So this is slightly off topic from books, however I believe that the exploration of fan bases, adaptations of crime books and the crime genre on screen is extremely important in understanding the literary genre in the context of the modern world, so here goes.
Miss Fisher’s Murder Mysteries is a murder mystery television show based on a series of novels written by Kerry Greenwood and is broadcasted primarily by the ABC (Australian Broadcasting Corporation) but can be viewed around the world. It features a titled young woman from the 20s who packs a pistol, keeps a string of lovers and chooses to be unmarried an untied to men who just so happens to enjoy the thrill of uncovering the truth with the help of her loyal friend, DI Robinson, and her faithful household. She is in one word, radical. All the things she does are frowned upon or illegal and yet she keeps doing them. Such a modern female character has inevitably achieved a loyal following across the globe both from the novels she features in and the TV show.
I have carefully been following these fan bases over this holiday season and have been amazed. First of all, these fan bases are filled with teenagers to pensioners and this variety of audience enthralled me. I find it amazing how by making history more approachable by incorporating more modern values but also keeping impeccable historical detail not only are the young endeared to the past but the older citizens of the planet are connected to a newer age. I was overjoyed by seeing a common love of storytelling unite a global group of people in this way. Secondly, what struck me as different about these fan bases is that generally when a book(s) is adapted, it leaves many, many disgruntled people claiming that the spirit of the novel was lost. However, the only major complaint I could find was that the leading lady, Essie Davis, was about a decade older than the original heroine. Although, many of the books’ fans agreed she played the role very true to the way they saw the character in their mind. This may have been because Kerry Greenwood edited many of the episodes’ scripts herself and that the amount of resources available was massive as each episode averaged a budget of 1 million Australian Dollars. And yet, this reconciliation of the original novels and the screen was quite shocking to me. But it also opened my eyes that in a world that is growing back from an economic crisis, such energy can be spent on making sure that different styles of narrative are of the same high quality as each other. Lastly, I never knew Facebook could hold such a treasure chest of insightful comments. On the show’s official page, there are many episodal discussions and among the many comments of how great the show is, there are also very detailed and thoughtful analysis pieces. Some fans take such care to see every detail and every side of the story. I loved seeing such a modern and often superficial website used to make insightful comments and revelations over a global community that would otherwise have a lot more trouble communicating. This showed me that in the modern world, it is so much easier to communicate interesting ideas and that any service that allows for this exchanging of intellectual information should be used.

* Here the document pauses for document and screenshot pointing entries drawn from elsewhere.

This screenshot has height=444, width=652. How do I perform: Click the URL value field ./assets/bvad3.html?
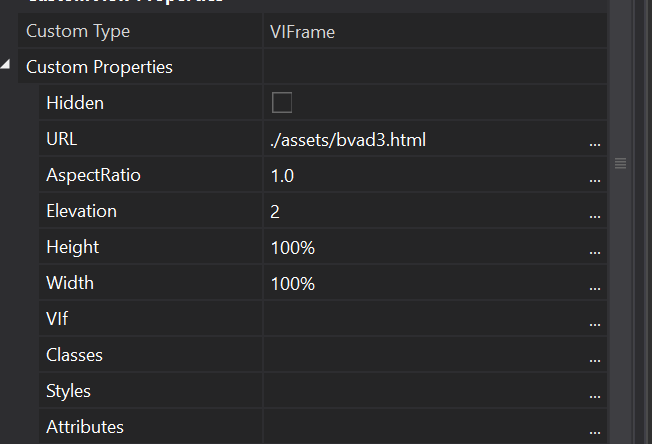[x=348, y=139]
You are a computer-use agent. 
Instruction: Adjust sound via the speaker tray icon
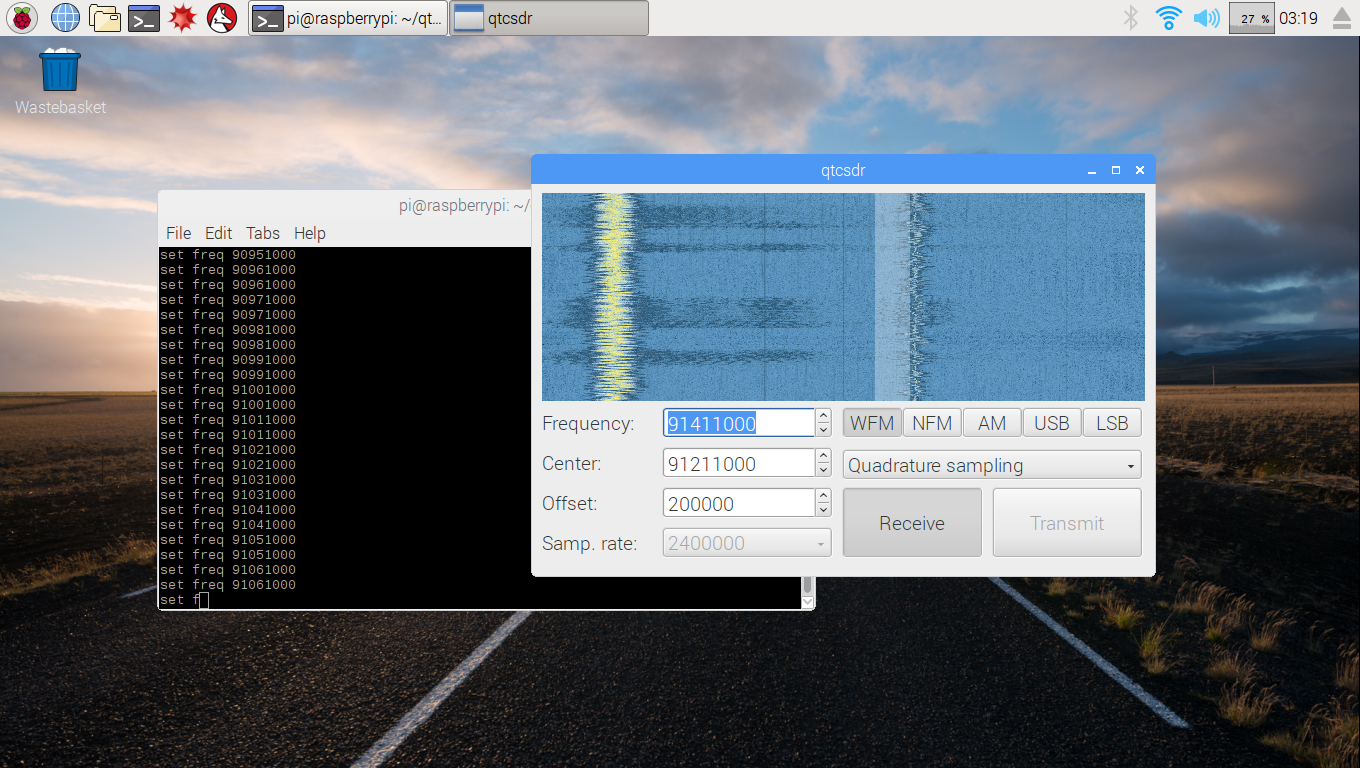[x=1206, y=17]
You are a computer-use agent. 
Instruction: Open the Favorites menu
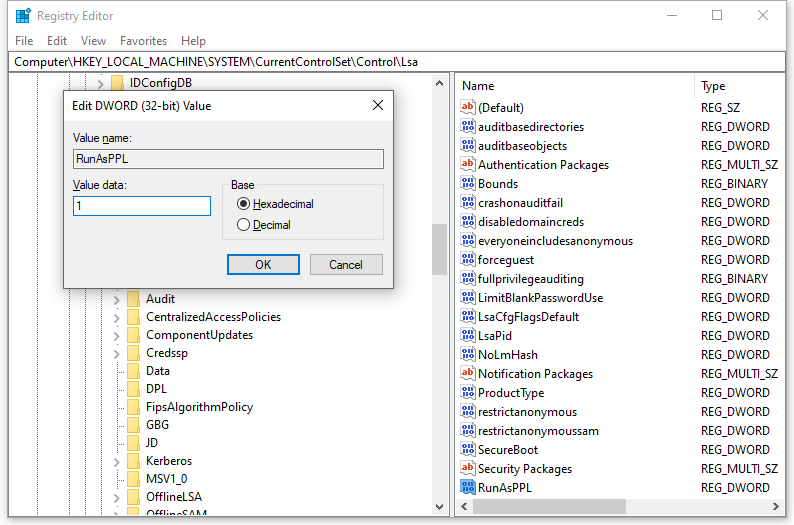tap(143, 41)
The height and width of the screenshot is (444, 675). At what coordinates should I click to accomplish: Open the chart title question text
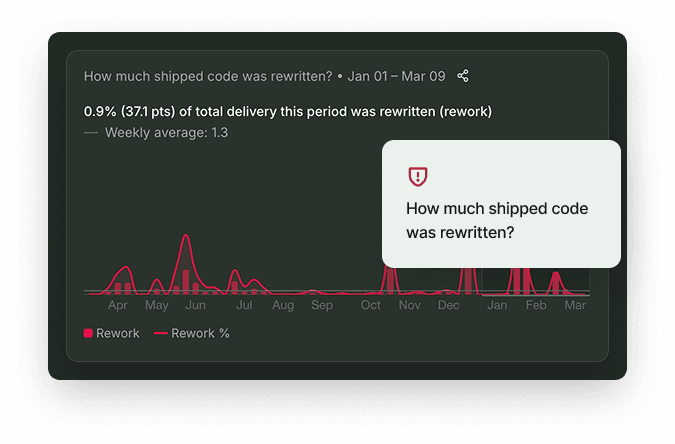pyautogui.click(x=208, y=76)
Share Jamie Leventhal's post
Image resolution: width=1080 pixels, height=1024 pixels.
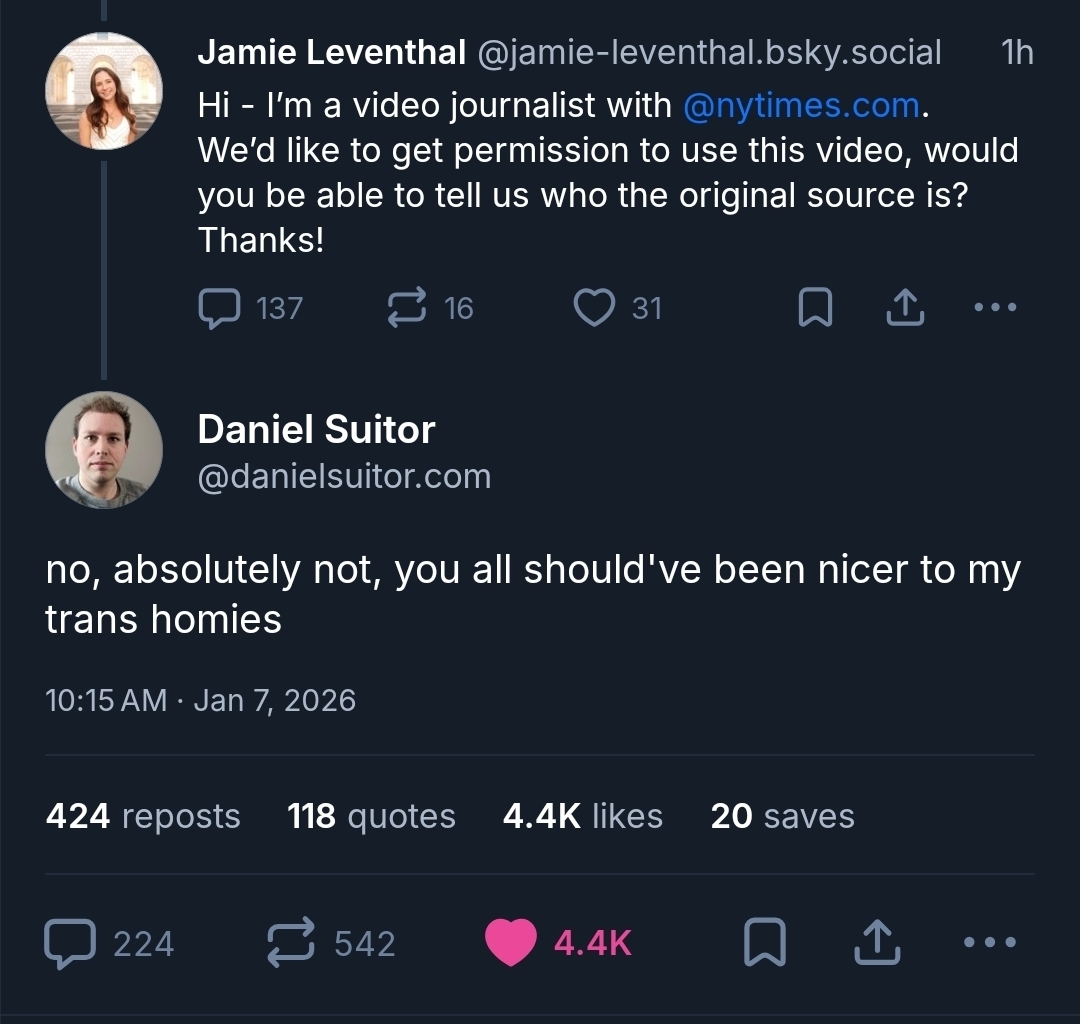click(x=906, y=308)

Overall, I loved that people are building a community around a relatively new way of exploring narrative. The Miss Fisher TV show and +books encompassed many of the same big themes that other books I’ve read in the genre encompassed, such as feminism, love, flashbacks, etc. And yet, in the case of the show, a single gesture which only a very keen eye could see, like a slight caress of the hand with a barely moving thumb, could reveal what would otherwise have taken a lot more explanation in novel form. Television is so knew compared to traditional oral or literary narrative so I was so interested to compare and contrast the two.